None of the celebs matched that player’s guess (‘glasses”). Too often the questions are either too hard (zero-for-six) or too easy (six-for-six).
Then there is the great Martin Short. Maybe it doesn’t help that, back in the SCTV days, Short and his brilliant colleagues used to mock games shows in “Half Wits” and other lethal sketches. Still, the best talk show guest ever, about to return for a fifth season in Only Murders in the Building, deserves the reward of hosting the breeziest game show of them all, right?

Short is making the most out of a happy third act, both creatively and personally. He’s a welcome sight even on ads now with Steve Martin (one played on a recent Match Game episode). On the game show itself, however, it just seems like one gig too many. When Baldwin joked that this TV job was proof his Hollywood career was over, it was funny. When Short does it on the new show, you can’t tell if he’s kidding.
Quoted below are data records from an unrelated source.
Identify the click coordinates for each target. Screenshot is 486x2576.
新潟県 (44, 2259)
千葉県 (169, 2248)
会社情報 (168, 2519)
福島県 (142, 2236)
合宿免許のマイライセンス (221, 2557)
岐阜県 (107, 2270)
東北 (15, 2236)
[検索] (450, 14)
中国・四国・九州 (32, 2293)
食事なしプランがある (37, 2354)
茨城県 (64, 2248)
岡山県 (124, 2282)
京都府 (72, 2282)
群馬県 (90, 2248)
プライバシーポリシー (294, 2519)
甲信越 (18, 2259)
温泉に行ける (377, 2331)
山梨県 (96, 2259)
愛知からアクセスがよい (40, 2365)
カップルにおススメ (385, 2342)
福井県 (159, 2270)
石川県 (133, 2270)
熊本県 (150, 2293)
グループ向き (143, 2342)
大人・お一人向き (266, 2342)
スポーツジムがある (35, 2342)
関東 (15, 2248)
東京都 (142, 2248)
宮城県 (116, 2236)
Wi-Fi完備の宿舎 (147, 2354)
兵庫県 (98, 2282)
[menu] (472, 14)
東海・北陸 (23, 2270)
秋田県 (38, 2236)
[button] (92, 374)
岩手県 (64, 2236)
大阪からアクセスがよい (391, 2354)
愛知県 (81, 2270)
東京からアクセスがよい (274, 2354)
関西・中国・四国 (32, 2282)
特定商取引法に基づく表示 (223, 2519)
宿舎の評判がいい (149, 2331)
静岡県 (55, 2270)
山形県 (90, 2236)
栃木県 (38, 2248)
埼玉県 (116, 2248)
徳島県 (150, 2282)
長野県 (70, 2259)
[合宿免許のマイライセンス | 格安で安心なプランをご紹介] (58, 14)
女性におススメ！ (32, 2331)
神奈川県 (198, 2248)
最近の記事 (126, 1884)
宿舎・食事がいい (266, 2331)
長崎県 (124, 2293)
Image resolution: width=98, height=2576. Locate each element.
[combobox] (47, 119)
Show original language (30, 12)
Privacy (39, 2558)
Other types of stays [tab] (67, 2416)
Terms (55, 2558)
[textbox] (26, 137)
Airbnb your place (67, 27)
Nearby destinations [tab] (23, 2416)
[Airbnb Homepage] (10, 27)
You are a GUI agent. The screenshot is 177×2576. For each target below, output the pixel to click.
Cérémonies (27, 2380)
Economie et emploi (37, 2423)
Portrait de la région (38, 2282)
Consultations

The “what am I doing on this show?” joke lands better when the so-called guest stars get in on the act. On an early episode, Martin asked SNL veteran Kevin Nealon what he was up to these days. “Not much obviously,” came the deadpan reply.
Anthony Anderson, Joel McHale, Ana Gasteyer, Thomas Lennon and Caroline Rhea, who all appeared on the Baldwin version, came back to play with Short this summer. They are joined by some of Short’s co-stars from Only Murders in the Building, including Selena Gomez, Da’Vine Joy Randolph, Beanie Feldstein (on the upcoming season,) and previous season suspect Cara Delevingne. Even a fellow SCTV legend, the always welcome Andrea Martin, appears among this summer’s Match Gamers.
Match Game is not simulcast in Canada (CTV pre-releases it Wednesday’s at 7 p.m.) so if you wait two hours you get to see the American ads on border-crossing ABC affiliates. That is when you quickly realize that there are more real celebrities on American commercials than there are on Match Game, including, this past Wednesday, Billy Bob Thornton and KeenanThompson.
Which goes to show that there are blank cheques, and then there are blank cheques.